**DOCUMENT EXCERPT**.
--- START ---
Nerve growth factor suppresses the transforming phenotype of human prolactinomas.

AUTOR(ES)
RESUMO

The most effective therapy of human prolactinomas is represented by dopamine D-2 receptor agonists; there is, however, a population of nonresponder patients who require surgical intervention. In the present study, we report that prolactinomas totally resistant to pharmacological therapy have a high potential of both growing in soft agar and forming tumors in nude mice and lack D-2 receptors for dopamine. These tumors express the receptors for nerve growth factor (NGF) and are sensitive to its differentiating activity. After exposure to NGF for 4 days, prolactinoma cells decreased their proliferation rate, lost their capability to form colonies in soft agar, lost their tumorigenic activity in nude mice, and reexpressed the lactotroph-specific D-2 receptor protein inhibiting prolactin release. These effects were permanent after NGF withdrawal and were reproducible in vivo in nude mice transplanted with the tumors. NGF in fact remarkably and lastingly depressed tumor growth and induced expression of D-2 receptors when injected intravenously once a day for 5 days into prolactinoma-bearing nude mice. These data suggest that NGF may induce a long-lasting switch of gene expression in human prolactinomas, modifying their transforming phenotype and reverting them to more differentiated, less malignant, dopamine-sensitive lactotroph-like cells. The possibility thus arises that short-term treatment with NGF may restore the refractory patients to conventional pharmacological therapy with D-2 agonists.
--- END ---
**ASSIGNMENT**.
Answer these questions from the prolactinoma abstract above:
1. What does it name as the most effective therapy of human prolactinomas?
2. For how many days were prolactinoma cells exposed to NGF before the reported changes?
3. How was NGF given to the prolactinoma-bearing nude mice, and for how long?

(Records from a dataset)
--- START ---
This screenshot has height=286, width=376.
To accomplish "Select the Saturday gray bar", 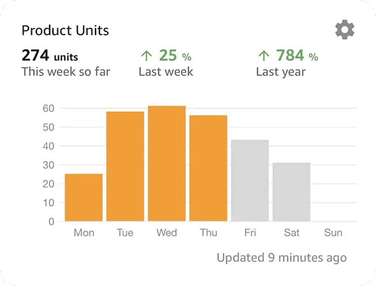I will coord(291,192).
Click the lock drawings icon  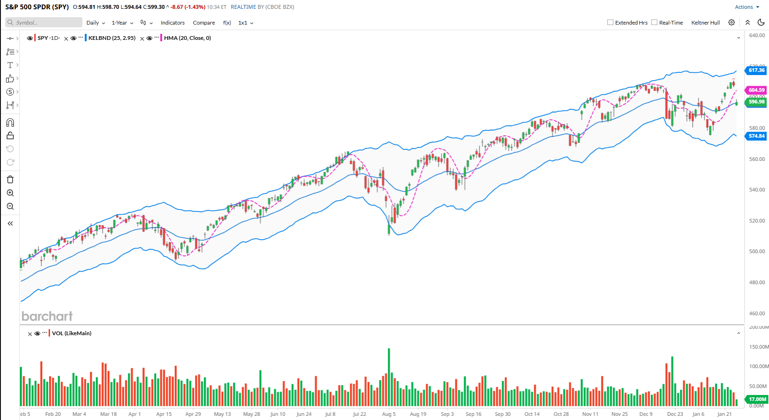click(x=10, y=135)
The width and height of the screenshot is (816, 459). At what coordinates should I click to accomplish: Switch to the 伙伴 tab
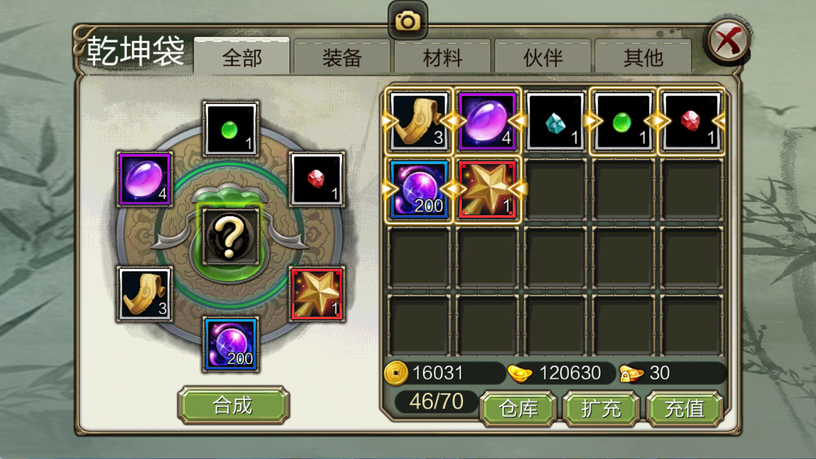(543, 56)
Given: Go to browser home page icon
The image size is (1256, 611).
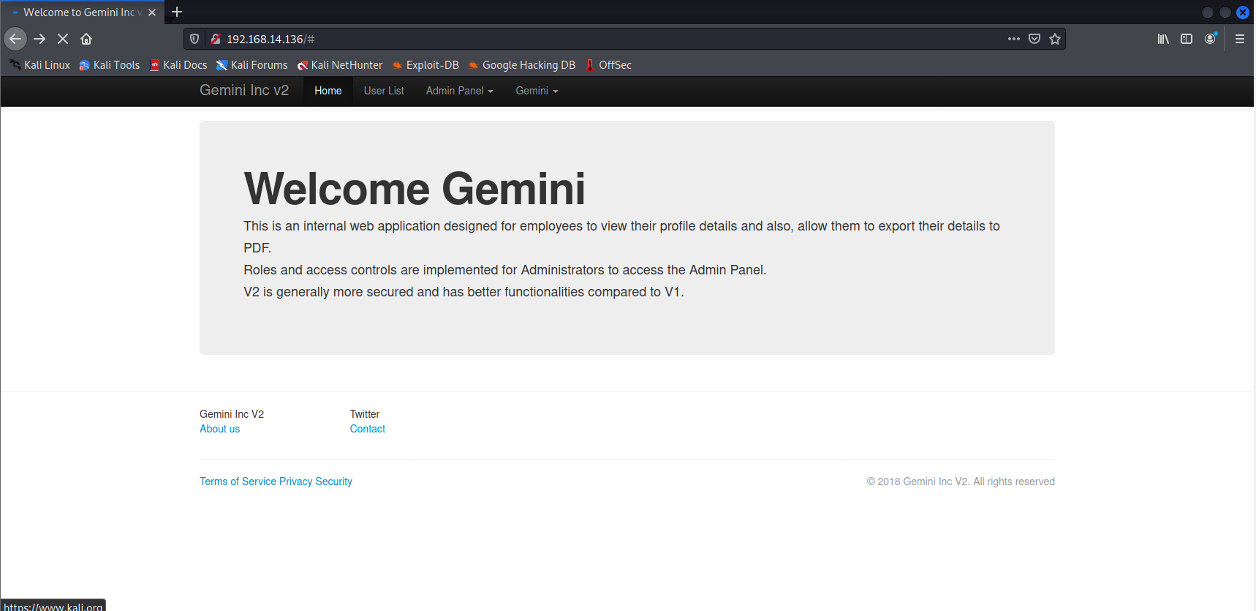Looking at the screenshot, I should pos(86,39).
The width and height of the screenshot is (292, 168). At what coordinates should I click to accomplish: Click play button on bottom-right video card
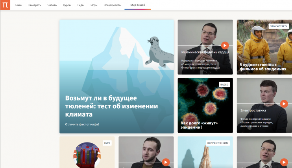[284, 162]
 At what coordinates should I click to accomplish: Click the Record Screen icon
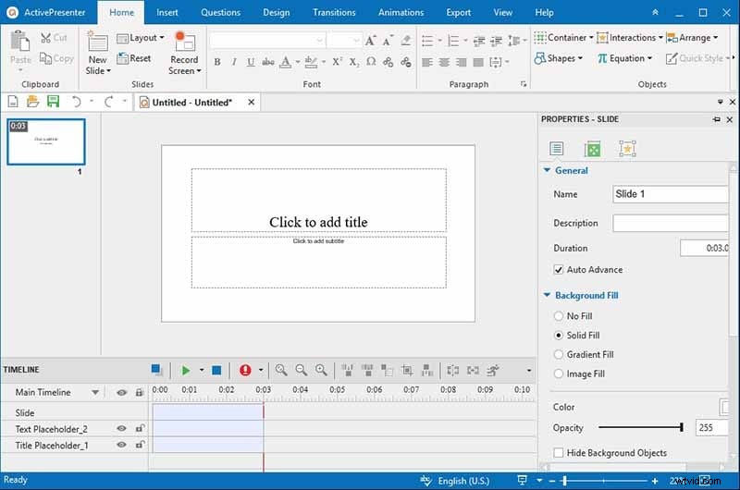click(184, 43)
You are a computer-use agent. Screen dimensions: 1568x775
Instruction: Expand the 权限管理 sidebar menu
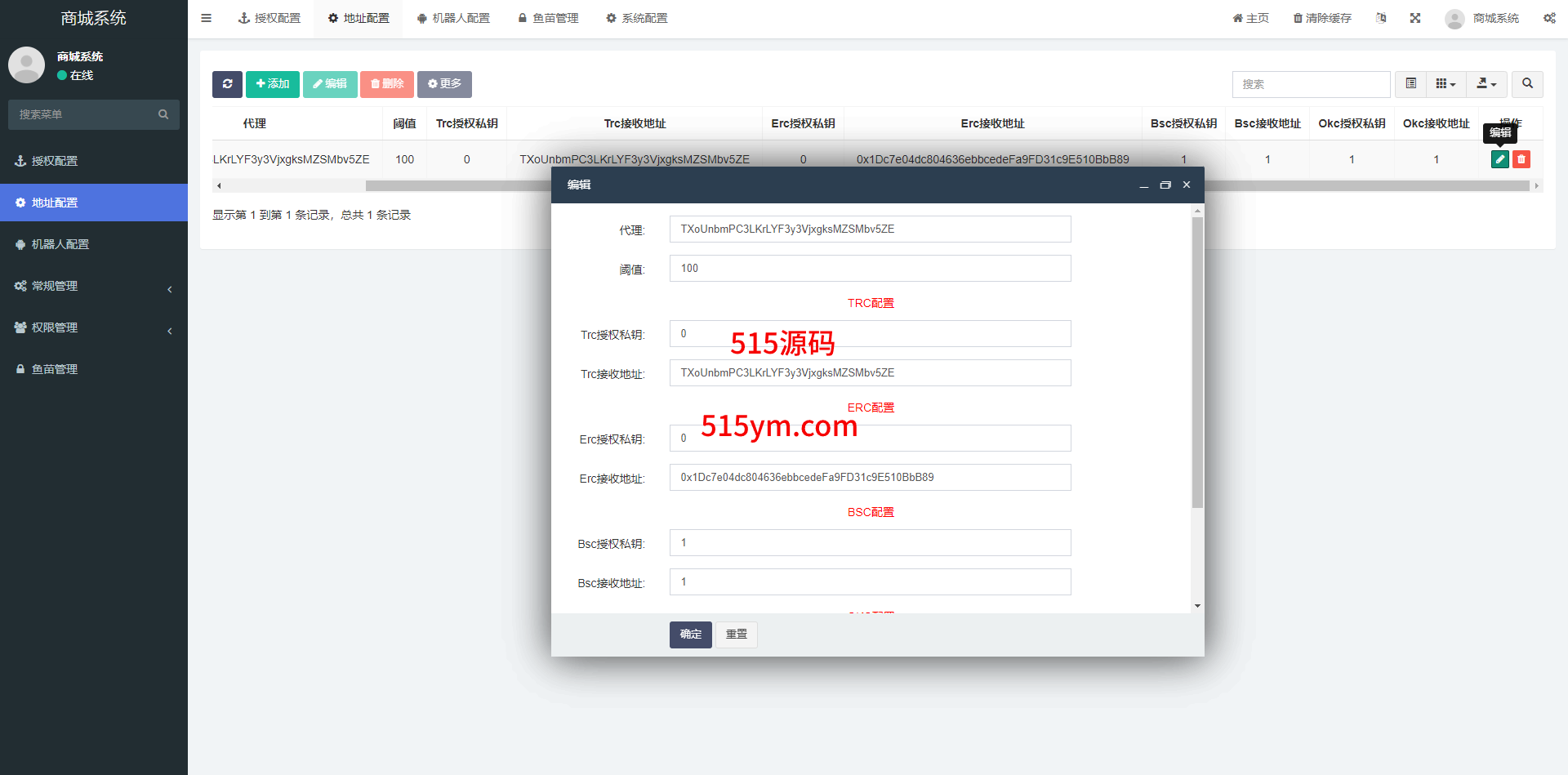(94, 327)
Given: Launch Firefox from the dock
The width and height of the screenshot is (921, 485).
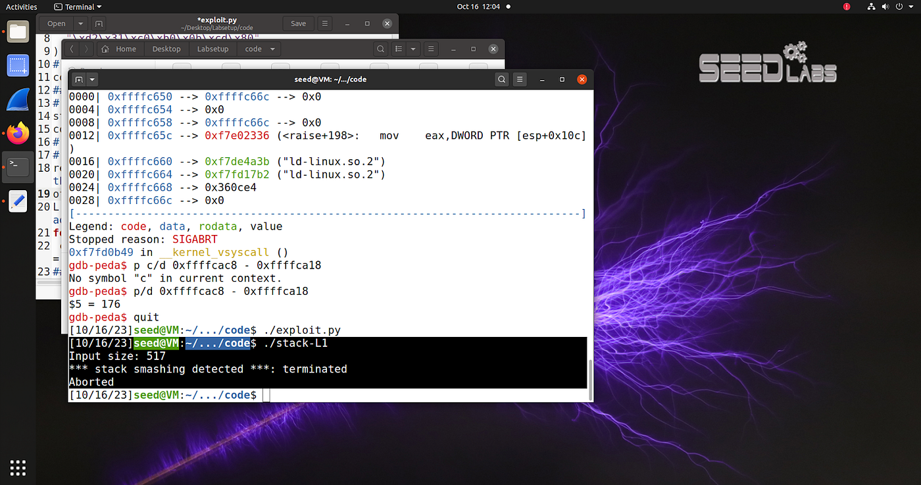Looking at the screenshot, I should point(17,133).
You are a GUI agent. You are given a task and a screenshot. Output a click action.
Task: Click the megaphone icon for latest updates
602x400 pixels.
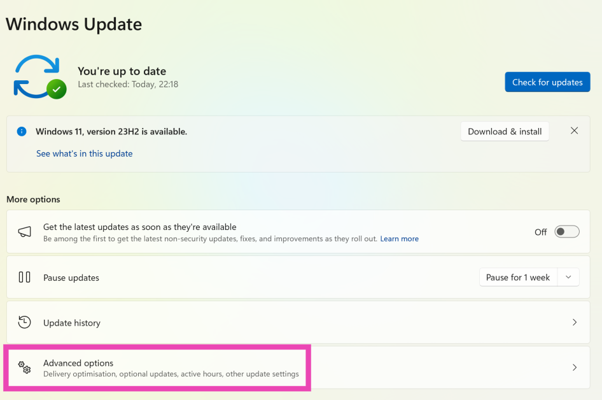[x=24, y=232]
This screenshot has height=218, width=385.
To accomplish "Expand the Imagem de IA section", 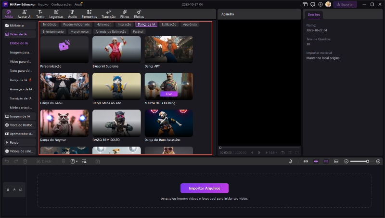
--- END ---
**RESULT FOR THIS EXERCISE**.
1. Dopamine D-2 receptor agonists.
2. Four days.
3. It was injected intravenously once a day for 5 days.